The proportion of people being denied permission to buy firearms at Virginia gun shows who then are arrested has been increasing over the past two years, a pattern that one local criminologist said should please gun control and gun rights supporters alike.
In 2011, the first year Virginia State Police began tracking gun show transactions, 10.6 percent of the people denied permission to buy firearms were charged with an offense related to being someone legally prohibited from possessing a firearm. That proportion rose to 12.4 percent in 2012 and more than doubled to 27 percent last year.
"I would think this is a positive sign for both gun control advocates and gun rights supporters," said Thomas R. Baker, a criminologist and an assistant professor at Virginia Commonwealth University's L. Douglas Wilder School of Government and Public Affairs, who analyzed recently released state police gun data for the Richmond Times-Dispatch.
It's something for gun rights supporters, Baker said, who individually and through the NRA have been calling for stricter enforcement of existing gun laws instead of passage of additional ones. "This clearly shows an upward trend in enforcement" in Virginia, he said.
"Likewise," Baker said, "gun control advocates can point to the effectiveness of background checks for keeping guns out of the wrong hands."
But Baker noted that while the upward trend in arrests for denials is a positive sign, "it's important to note that those who weren't arrested after their failed background check could simply go to a private seller at a gun show and purchase a gun."
Existing law requires only federally licensed dealers to conduct background checks for gun purchasers.
Last year, 73 percent of those denied permission to buy a firearm at gun shows were not arrested, compared with 87.6 percent in 2012, according to Baker's analysis of the data.
"This makes it difficult to understand why anyone still opposes universal background checks," Baker added.
Not all firearm purchase denials correspond with a violation of the law by the would-be buyer, state police said.
Some misunderstand what they are required to disclose on the background check form or unknowingly provide false information, others don't satisfy identification requirements, and a few are accidentally flagged as being prohibited from buying a gun, among various reasons.
The total number of gun show transactions through federally licensed firearm dealers rose sharply in 2012, from 34,501 transactions at 70 shows in 2011 to 51,448 at 67 shows in 2012. But the numbers fell last year to 43,497 transactions at 65 shows.
The number of denials rose slightly from 359 in 2011 to 380 in 2012, but fell sharply to 263 last year.
Baker believes the repeal of Virginia's one-handgun-per-month law, which became effective July 1, 2012, "almost certainly" accounts for the large drop-off in denials between 2012 and 2013.
He noted that between 2000 and 2012, rejections based on attempts to purchase more than one handgun per month among all commercial venues (including gun stores and gun shows) was the most common source of denial during that period, larger than even denials for prior felony convictions.

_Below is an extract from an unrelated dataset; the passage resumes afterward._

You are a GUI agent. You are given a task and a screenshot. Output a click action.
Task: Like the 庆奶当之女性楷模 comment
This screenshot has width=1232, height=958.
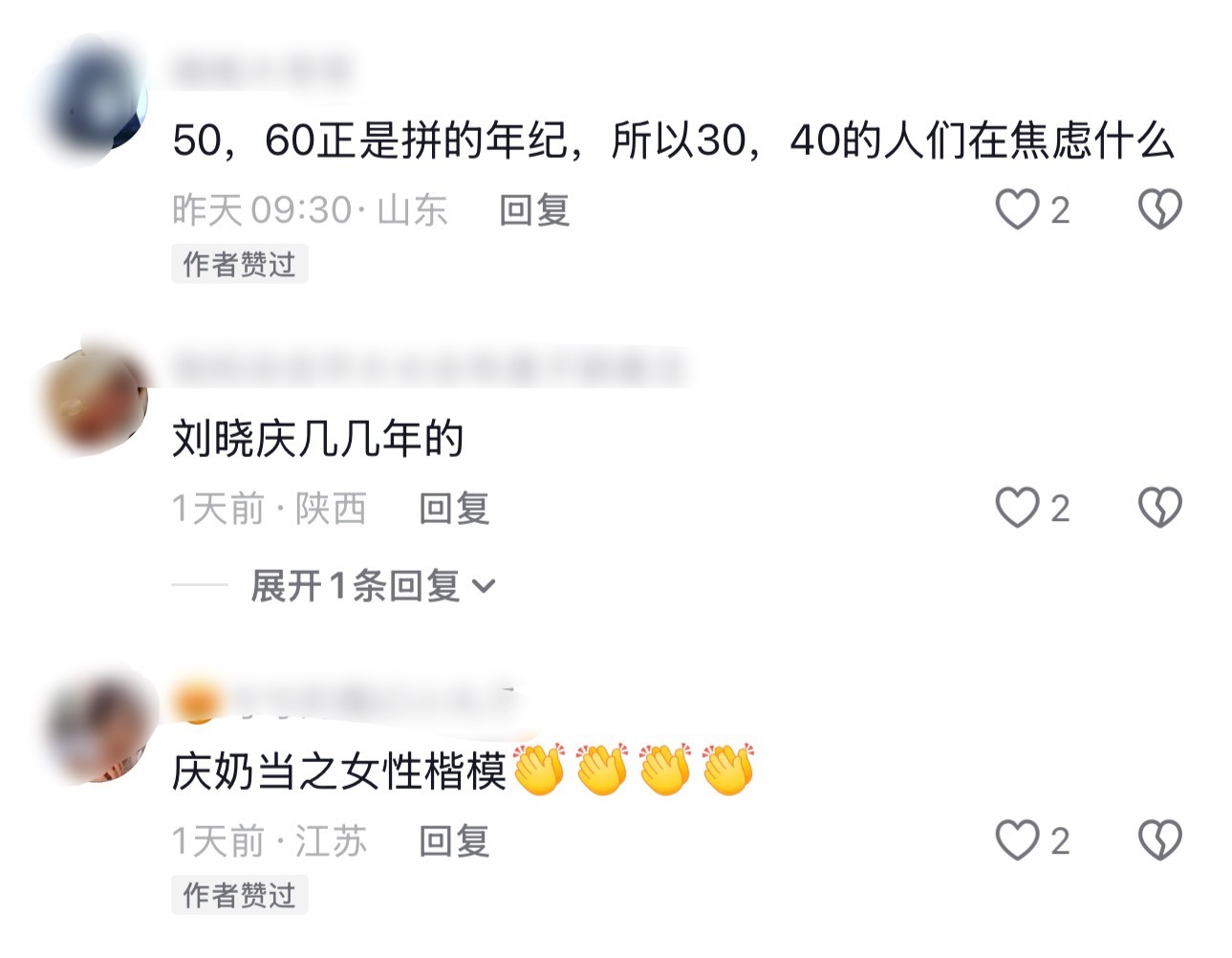pos(1017,840)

Despite last year's drop in denials, the number of arrests at gun shows continued to climb steadily, from 38 in 2011, to 47 in 2012 to 71 last year.
The number of denials and arrests represent a miniscule fraction of those involved in total gun show transactions for all three years. Last year, for example, the 263 people who were denied and the 71 people arrested represented 0.6 percent and 0.16 percent, respectively, of the 43,497 total transactions.

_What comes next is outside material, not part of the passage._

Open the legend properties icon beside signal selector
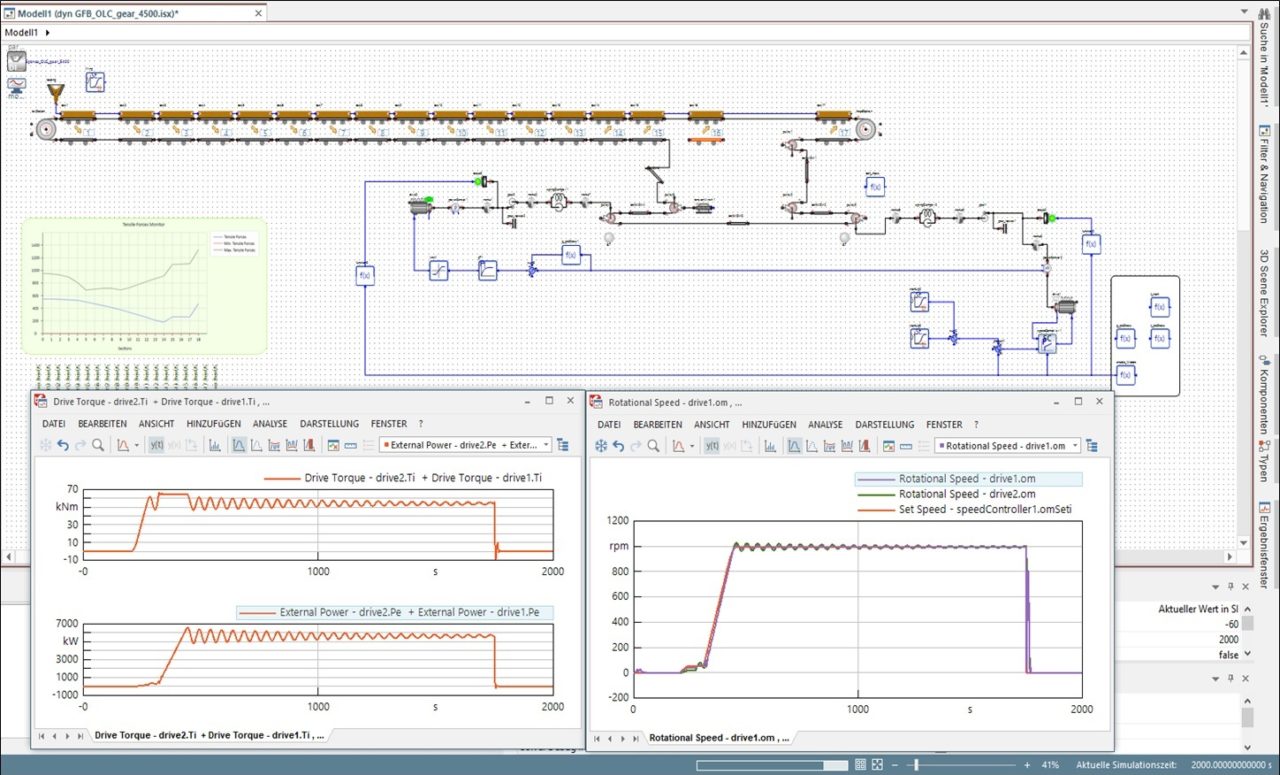1280x775 pixels. (1094, 446)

But Baker questioned whether this could just be an indicator that people who cannot legally purchase a gun don't usually try to buy them from federally licensed dealers -- "especially since they can go to a private seller at the same gun show and purchase a gun with no background check needed."
"If both gun control advocates and gun rights supporters can agree the felons, the mentally ill, etc., should be prohibited from purchasing firearms, and that background checks are an effective strategy for preventing them from buying guns from licensed dealers, then why not implement this same strategy for all gun sales?"

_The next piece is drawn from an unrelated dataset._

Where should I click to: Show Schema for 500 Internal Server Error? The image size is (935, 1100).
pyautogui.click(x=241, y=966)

Last year's 43,497 gun show transactions represented 9 percent of Virginia's record-breaking annual total of 479,253 transactions involving all commercial sales, state police figures show.
In 2013, background checks through the Virginia Firearms Transaction Center resulted in 2,412 people being denied to buy a firearm and 654 arrests, for denial and arrest rates of 0.5 and 0.13 percent, respectively, state police data show. The leading cause of denials -- 602 -- was for felony convictions.
Typically, many of those arrested are charged with falsely misrepresenting personal information on the background check form, such as whether they had been convicted of a felony or been involuntarily committed for mental illness.